Anyways, back to pool.  A ways into playing, which I was teamed up with my friend, and we were playing 2 random guys who were already there, the set-up man teamed up with a girl at another table.

No biggie, but it was pretty clear we weren't hitting it off.

So after a while, when it became blatantly obvious that every time we spoke it turned into a discussion of the army, or him becoming very intense, or an argument that I would attempt to diffuse by being silly, I gave up.

I decided damn, that guy at the bar is smokin'.  I'm gonna go chat him up.

Which I did, and he bought me a shot.  And we flirted a bit.

Then on my return to my friend, a girl pulled me aside:

Heyy, um are you from around here?

Not really, like 45 minute away.

Well, I am, and just a heads up, that guy you were chatting up is on trial for manslaughter.

Oh, right, ok thanks.

Sigh, are you serious?

Anyways, so on the night progressed and the arguments continued.

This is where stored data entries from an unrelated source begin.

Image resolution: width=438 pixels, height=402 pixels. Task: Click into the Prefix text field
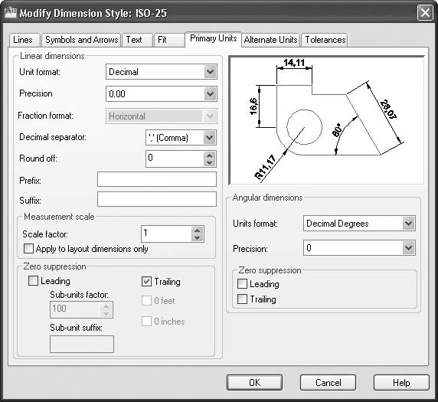[x=157, y=179]
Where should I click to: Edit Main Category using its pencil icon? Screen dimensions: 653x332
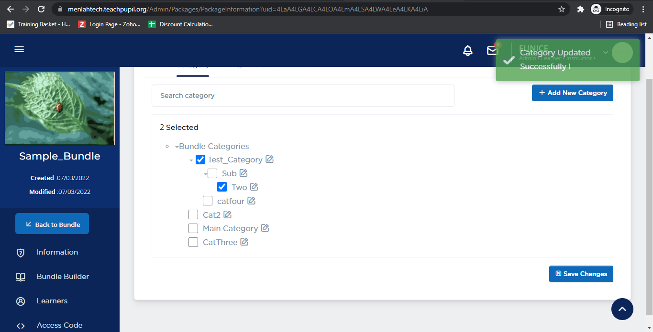coord(265,228)
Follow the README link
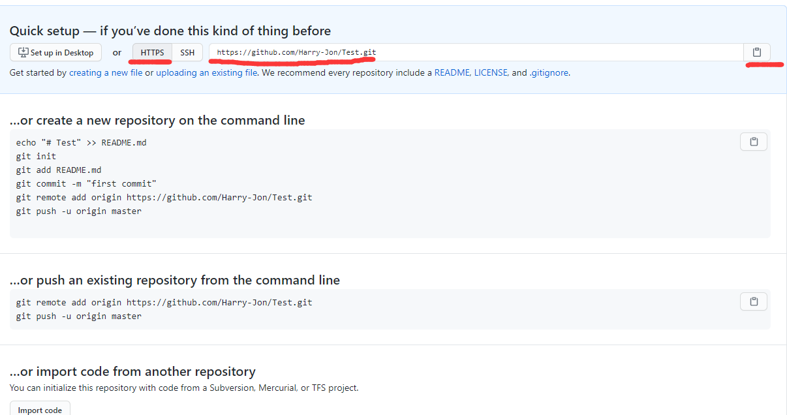 [x=452, y=73]
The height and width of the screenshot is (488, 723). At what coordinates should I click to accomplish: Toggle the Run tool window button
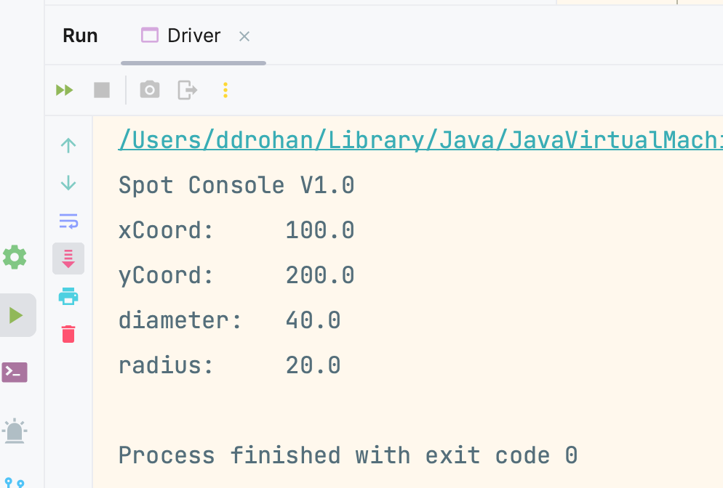click(16, 315)
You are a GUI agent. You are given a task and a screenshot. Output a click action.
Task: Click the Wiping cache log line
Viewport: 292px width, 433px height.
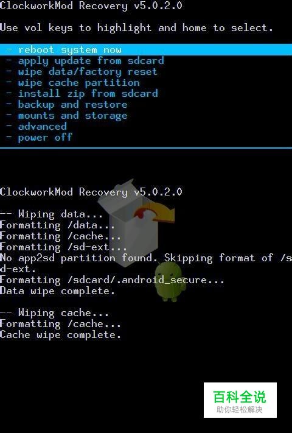(x=54, y=313)
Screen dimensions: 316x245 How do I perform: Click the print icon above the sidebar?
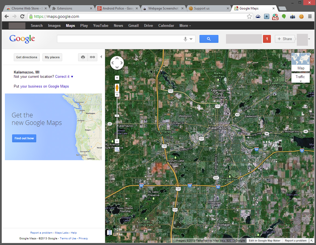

Now I would never bash the army, I wouldn't.  I respect it, I know my life is the way it is because they are present.

But I have zero desire to discuss the army ALL NIGHT LONG.

I also have zero desire to hear how every single country in the world is miserable and terrible and there is nothing positive about it.  And that if I adopt a refugee child, it will murder me in my sleep.  (I'm serious, that's what he said to me).

Because that's just fucked up.

There is something positive in everything, EVERYTHING.

So I high tailed it to the bathroom where on my way a pleasant gentleman told me I resembled Salma Hayek, which nearly made me pee my pants, because my body is like that of a 12 year old pre-adolescent boy....and in no way close to resembling Salma.  But anyways, apparently I resemble a young, Only Fools Rush In, Salma or something, minus the curves.

Anyways, I got back, to find out manslaughter man and his friends were going to fight army man, like 3 versus 1 style.

I flat out told them it was the dumbest thing I ever heard and then went and threw down on the dance floor.

I mean, there were some good tunes happening.

Thankfully, someone threw a white flag and there was no after bar brawl.

Anyways, the night had clearly come to an end.

Clearly.

So me and my friend hit the road and dialed my sister up and put her on speaker phone.

She was obviously drunk as she somehow misconstrued the situation to that of my friend setting me up with a murderer.  Which she was screaming at him on the phone.

It was hilarious, and a great closer to the evening.

Apparently though the set-up man felt bad the next day and thinks he came across like a douch bag (duh).  And was actually interested and wants to talk to me, about things other than the army, to which I said he has to talk about unicorns and moonbeams.

So now the real question is, second chance, or no second chance and how daring do I truly feel?

Saturday, November 12, 2011

pee brain.

In the woods, like all the time.

If I'm headed somewhere and it hits me, on the side of the road.

In parking lots, on beaches, at soccer fields.

If there is a hold up at someone's house, a backyard.

Which one time in college, I was headed back from a party and stopped to pop a squat in a yard, because quite honestly I wasn't going to make it back, and as I was peeing someone inside the house threw on the outside lights.

Peeing in the spotlight, not amazing.

Sometimes when I wake up in the morning and bring my dog outside, it will strike like lightening, and I swear there will be no way I will make it back up my stairs to the bathroom, so I pop a squat in my own yard.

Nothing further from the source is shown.